Pragmatisme Partai Politik

            Tak dapat dipungkiri bahwa partai politik sampai saat ini masih dipandang efektif dalam meloloskan seseorang untuk menduduki orang nomor satu di daerah. Mesin politik poartai yang sifatnya hirarkis dari pusat hingga ke daerah (kecamatan dan desa) mampu memobilisasi dan mendulang suara yang cukup signifikan. Sedangkan kandidat yang berasal dari jalur independen harus bersusah payah membangun jaringan yang memerlukan biaya tinggi (high cost).

            Pada saat pemilihan kepala daerah diserahkan sepenuhnya kepada daulat rakyat melalui pemilihan langsung, maka kehadiran figur menjadi sangat penting dari pada partai politik. Dominasi dan hegemoni partai politik yang begitu sangat kuat puluhan tahun yang lalu perlahan namun pasti mengalami degradasi.  Saat ini, partai politik hanya sekedar “sarana alternatif” bagi para politisi bahkan selebriti yang bisa “dimainkan” untuk meraih kekuasaan. Fenomena ini secara umum dapat dilihat dari dua hal: Pertama, betapa banyak kepala daerah yang memenangkan pertarungan dalam pilkada tanpa melalui partai politik (jalur independen). Kedua, banyak para artis yang tiba-tiba muncul sebagai calon kepala daerah yang justeru didukung bahkan dilamar oleh partai politik. Hal ini terlihat jelas pada pemilihan gubernur dan wakil gubernur Jawa Barat.  Realitas itu yang lalu menggelitik nalar kita untuk bertanya di mana kader-kader partai politik berada? Atau mungkin mesin partai gagal total untuk mencetak kader yang dipercaya oleh rakyat? Sungguh popularitas yang dimiliki para artis telah mengalahkan proses kaderisasi yang telah berjalan bertahun-tahun.

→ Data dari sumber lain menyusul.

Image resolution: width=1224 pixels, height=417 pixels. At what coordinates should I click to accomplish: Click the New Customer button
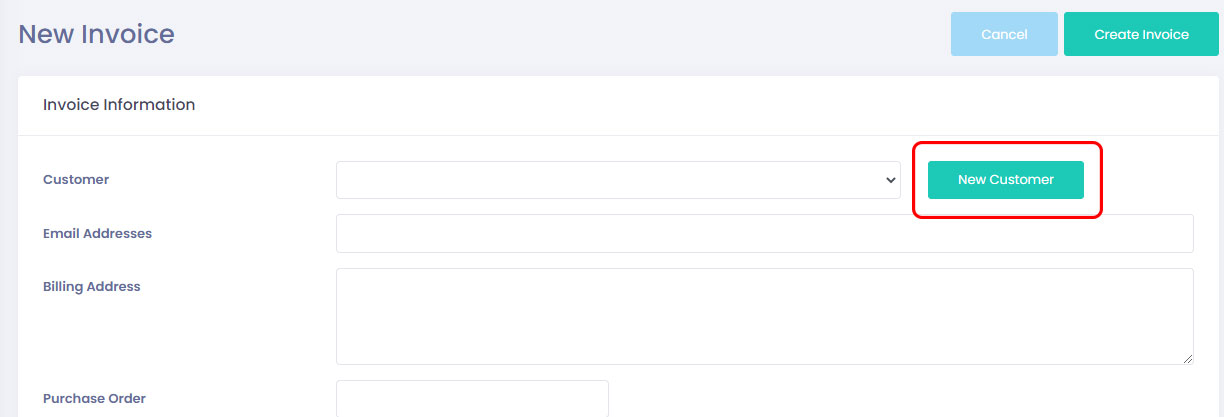1005,180
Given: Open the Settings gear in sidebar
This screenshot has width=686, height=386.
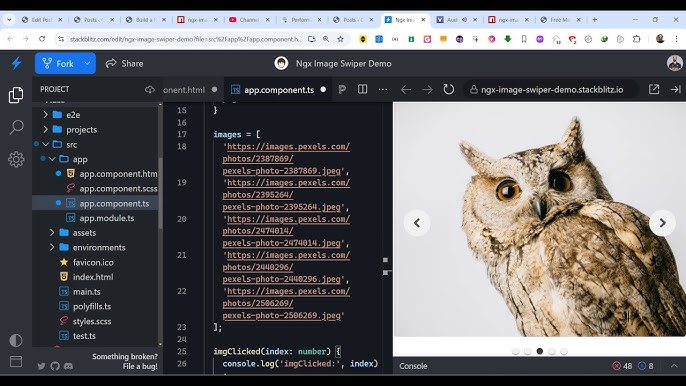Looking at the screenshot, I should click(16, 159).
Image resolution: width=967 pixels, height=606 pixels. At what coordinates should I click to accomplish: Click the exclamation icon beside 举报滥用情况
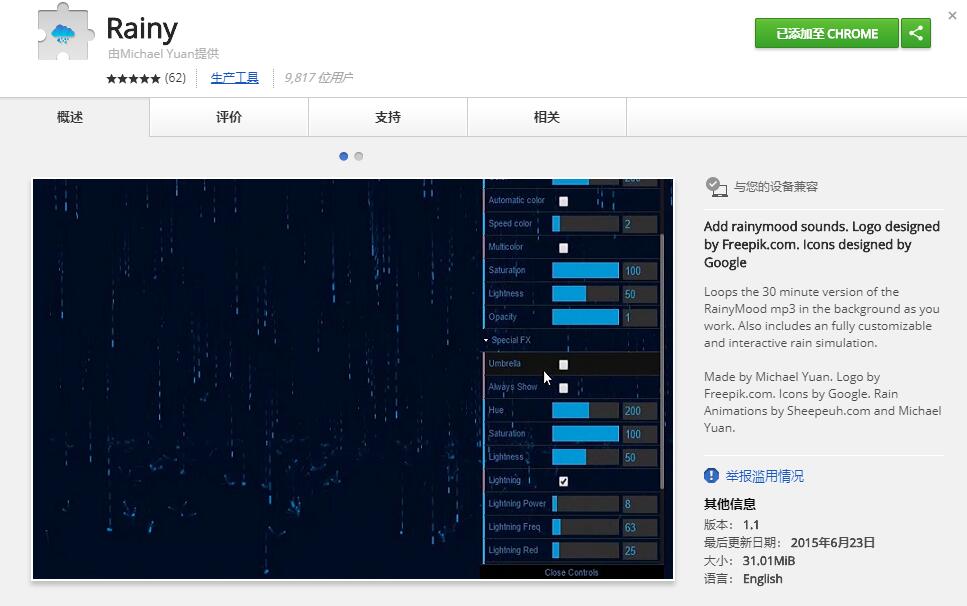(x=709, y=477)
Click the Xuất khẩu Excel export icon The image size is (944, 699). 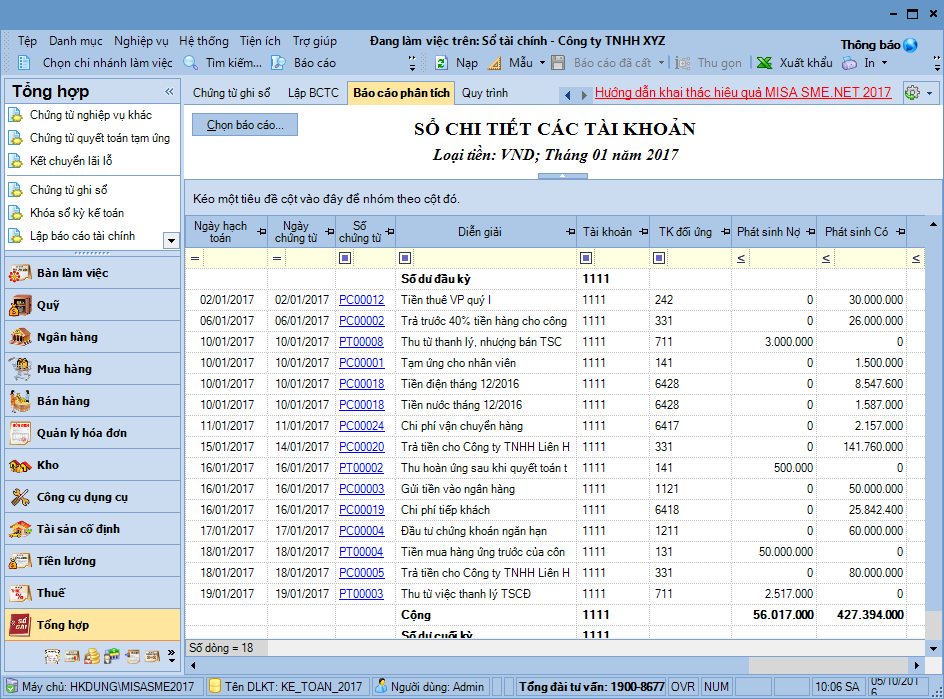[765, 63]
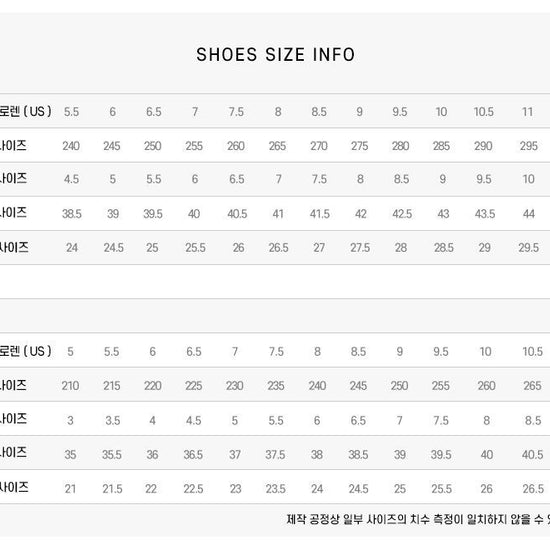Select the 43.5 size cell
This screenshot has width=550, height=550.
485,214
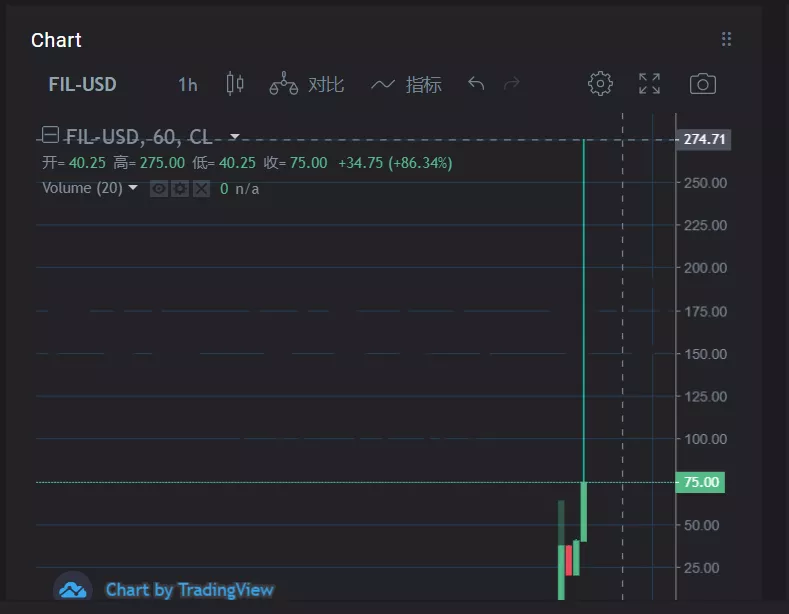Open the 指标 indicators menu
Image resolution: width=789 pixels, height=614 pixels.
click(424, 84)
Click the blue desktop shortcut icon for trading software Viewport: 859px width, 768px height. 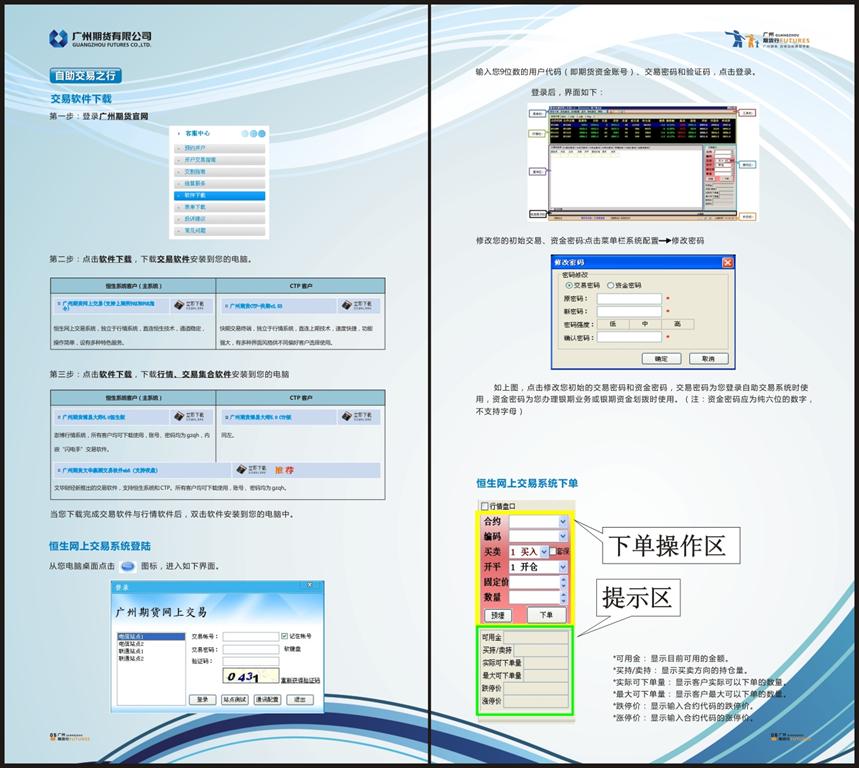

            Partai politik menjadi pragmatis dan kehilangan watak ideologisnya. Perjuangan partai politik hanya semata-mata mengejar kekuasaan yang di sisi lain kerapkali menutup mata atas reputasi dan integritas calon yang didukung. Realitas itu pula yang memberi preseden buruk terhadap partai politik yang gagal melahirkan kader-kader yang berkualitas tinggi dan layak jual. Partai politik yang terlalu “nafsu” dengan kekuasaan memilih jalan pintas dengan cara merekrut artis yang populer tanpa mempertimbangkan dampak destruktifnya terhadap proses pengkaderan. Bila tidak diwaspadai, kebijakan pragmatis partai akan berujung pada tiga hal: Pertama, akan menimbulkan kecemburuan sosial bagi para kader partai politik yang tersisihkan oleh pendatang baru baik dari kalangan artis maupun di luar artis yang memiliki kekuatan finansial. Kedua, semakin menguatnya politik uang yang dilakukan oleh para oponturir untuk membeli kekuasaan. Dalam pikiran mereka, untuk merebut atau meraih kekuasaan dalam proses politik tidak harus bertahun-tahun duduk dikepengurusan partai, tetapi cukup mengumpulkan uang dan “mengibaskannya” kepada partai. Ketiga, proses politik seperti ini sudah pasti berbiaya tinggi (high cost) yang akan merugikan sejumlah kader partai potensial tetapi tidak memiliki kekuatan finansial.

            Sikap pragmatis partai politik saat ini disadari atau tidak telah berdampak buruk terhadap kinerja beberapa kepala daerah dalam mengemban amanahnya. Kandidat yang lolos menduduki kepala daerah banyak yang terjebak ke dalam politik balas budi. Siapa memberi apa dan seberapa banyak pada akhirnya akan menjadi pertimbangan utama selama pemerintahannya berlangsung. Inilah yang menjadi cikal bakal malapetaka kepala daerah terjebak ke dalam perilaku koruptif. Fakta di lapangan telah membuktikan dengan jelas dan tegas, bahwa saat ini betapa banyak kepala daerah yang dijebloskan ke jeruji besi, belum lagi yang saat ini tengah dalam persidangan dengan modus utama korupsi.

 

Menjadi Pemilih Cerdas

            Demokrasi langsung dalam pemilihan kepala daerah telah menempatkan individu yang memiliki hak pilih menjadi penentu. Namun sayang kesempatan itu belum dimanfaatkan secara optimal oleh pasra pemilih. Minimnya pendidikan politik bagi masyarakat menjadi penyebab sikap pragmatis para pemilih yang menjadikan suaranya dapat dibeli dengan uang hingga ditukar dengan sembako. Di sini berlaku adagium “uang dan kekuasaan”. Artinya, siapa yang memiliki pundi-pundi uang lebih banyak akan  mendapat peluang paling mungkin untuk memenangkan pertarungan.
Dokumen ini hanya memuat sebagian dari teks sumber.